La femme s’exprimait avec assurance et ne paraissait aucunement gênée par les regards mécontents ou furieux qui s’attachaient à elle.

Parceuil dit avec une colère difficilement contenue :

— Il aurait pu au moins se donner la peine de me prévenir, cet individu, avant de m’expédier cette petite !… J’aurais pris alors des dispositions en conséquence.

— Il n’est guère capable de réfléchir en ce moment, le pauvre !… Et puis, Mitsi ne vous gênera guère, dans ce grand château. Elle est bien élevée, la mignonne, et saura se tenir tranquille.

Parceuil dit brusquement :

— C’est bon, laissez-la, puisqu’il n’y a pas moyen de faire autrement… Que vous dois-je pour votre dérangement et le voyage de l’enfant ?

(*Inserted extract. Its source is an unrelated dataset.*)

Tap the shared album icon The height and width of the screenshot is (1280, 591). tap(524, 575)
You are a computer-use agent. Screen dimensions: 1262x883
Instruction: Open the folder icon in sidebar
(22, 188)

— Rien du tout, monsieur. Larue m’a donné l’argent nécessaire sur le trimestre que vous lui aviez envoyé… Alors, messieurs, mesdames et la compagnie, je vous salue bien.

Elle se pencha vers l’enfant, qui demeurait immobile, sa main brune, toute petite, serrant convulsivement les gros doigts rouges de la Normande.

— Au revoir, Mitsi. Soyez bien sage, n’est-ce pas ?

La petite fille leva la tête, et cette fois ses yeux apparurent, dans l’ombre du vilain chapeau brun. C’étaient des yeux extraordinairement beaux et vivants, d’un brun velouté, doré, sur lesquels tremblaient de longs cils noirs. En ce moment, ils exprimaient une angoisse telle que le cœur peu sensible de la Normande en fut ému.